> **WHAT TO DO**:
Could you copy every line from the material below in which "agent" appears?

> **AVAILABLE DATA**:
§

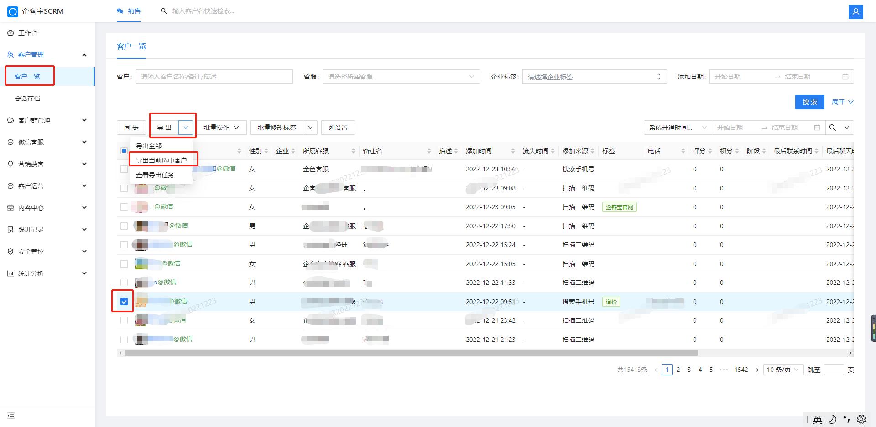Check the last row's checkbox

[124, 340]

§

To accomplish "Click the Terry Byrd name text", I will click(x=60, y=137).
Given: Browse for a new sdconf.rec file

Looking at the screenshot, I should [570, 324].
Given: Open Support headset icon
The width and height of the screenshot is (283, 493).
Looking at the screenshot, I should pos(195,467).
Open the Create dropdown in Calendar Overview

§

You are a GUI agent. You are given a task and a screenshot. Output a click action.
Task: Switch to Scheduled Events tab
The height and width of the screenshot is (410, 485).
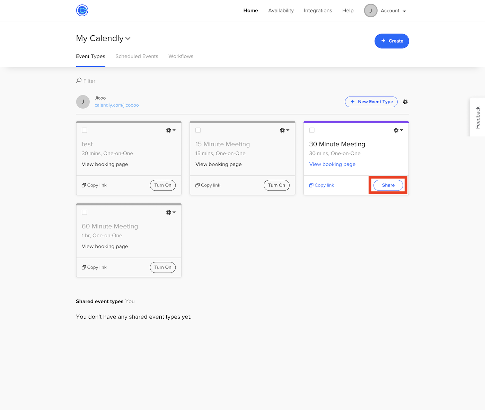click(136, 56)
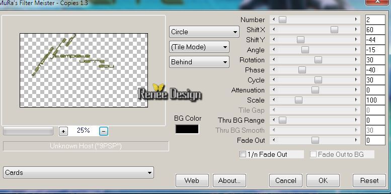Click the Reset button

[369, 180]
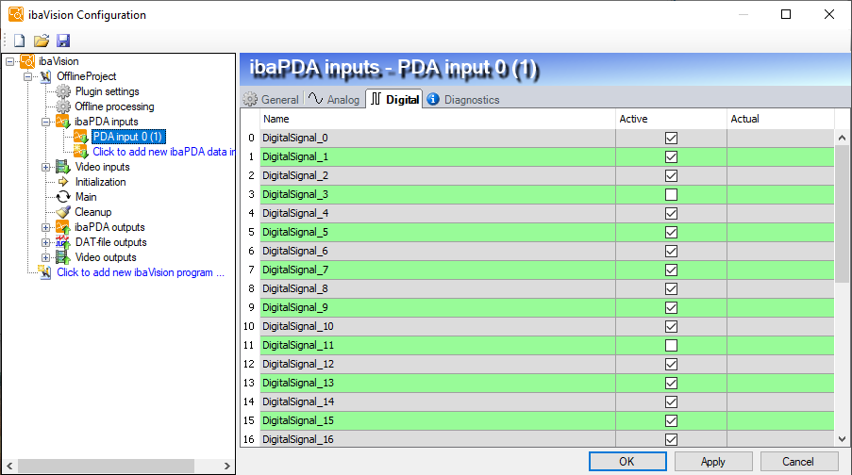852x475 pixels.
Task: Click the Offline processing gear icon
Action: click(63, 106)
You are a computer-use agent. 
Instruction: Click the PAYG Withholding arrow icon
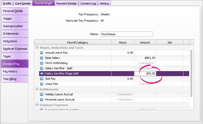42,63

§

> **TASK ANSWER**:
You are a GUI agent. You are given a task and a screenshot. Output a click action.
You are a computer-use agent. 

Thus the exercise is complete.